◆ PASSAGE
Caches ranking scores for file-prompt pairs to speed up repeated queries on unchanged files.
| ATTRIBUTE | DESCRIPTION |
|---|---|
max_size | Maximum number of scores to cache |
ttl_seconds | Time-to-live for cached scores |
Initialize ranking score cache.
| PARAMETER | DESCRIPTION |
|---|---|
max_size | Maximum number of scores to cache TYPE: |
ttl_seconds | Time-to-live for cached scores TYPE: |
Source code in tenets/utils/cache.py
def __init__(
self,
max_size: int = 5000,
ttl_seconds: float = 300, # 5 minutes default
):
"""Initialize ranking score cache.
Args:
max_size: Maximum number of scores to cache
ttl_seconds: Time-to-live for cached scores
"""
self._cache: LRUCache[Dict[str, Any]] = LRUCache(
max_size=max_size,
ttl_seconds=ttl_seconds,
name="ranking_scores",
)
Functions¶
get¶
get(file_path: Path, prompt_hash: str, file_mtime: float, algorithm: str = 'balanced') -> Optional[Dict[str, Any]]
Get cached ranking score.

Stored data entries

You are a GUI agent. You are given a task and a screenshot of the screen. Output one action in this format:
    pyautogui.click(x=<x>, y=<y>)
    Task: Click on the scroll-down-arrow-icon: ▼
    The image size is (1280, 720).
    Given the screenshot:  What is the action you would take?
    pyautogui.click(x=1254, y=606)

◆ TASK INSTRUCTIONS
- a) In the ranking score cache documentation, what default value does the constructor assign to ttl_seconds?
- b) Pick up the ranking score cache documentation after its last line and keep writing in the same style.

◆ RESULTS FOR EACH TASK
- a) 300 seconds (5 minutes).

- b)
| PARAMETER | DESCRIPTION |
|---|---|
file_path | Path to file TYPE: |
prompt_hash | Hash of the prompt TYPE: |
file_mtime | File modification time TYPE: |
algorithm | Ranking algorithm used TYPE: |
| RETURNS | DESCRIPTION |
|---|---|
Optional[Dict[str, Any]] | Cached score data or None |
Source code in tenets/utils/cache.py
def get(
self,
file_path: Path,
prompt_hash: str,
file_mtime: float,
algorithm: str = "balanced",
) -> Optional[Dict[str, Any]]:
"""Get cached ranking score.
Args:
file_path: Path to file
prompt_hash: Hash of the prompt
file_mtime: File modification time
algorithm: Ranking algorithm used
Returns:
Cached score data or None
"""
key = cache_key(str(file_path), prompt_hash, algorithm)
entry = self._cache.get(key)
if entry is None:
return None
# Check if file was modified since caching
if entry.get("mtime", 0) < file_mtime:
self._cache.delete(key)
return None
return entry
set¶
set(file_path: Path, prompt_hash: str, file_mtime: float, score: float, factors: Dict[str, float], algorithm: str = 'balanced') -> None
Cache a ranking score.
| PARAMETER | DESCRIPTION |
|---|---|
file_path | Path to file TYPE: |
prompt_hash | Hash of the prompt TYPE: |
file_mtime | File modification time TYPE: |
score | Computed relevance score TYPE: |
factors | Individual ranking factors |
algorithm | Ranking algorithm used TYPE: |
Source code in tenets/utils/cache.py
def set(
self,
file_path: Path,
prompt_hash: str,
file_mtime: float,
score: float,
factors: Dict[str, float],
algorithm: str = "balanced",
) -> None:
"""Cache a ranking score.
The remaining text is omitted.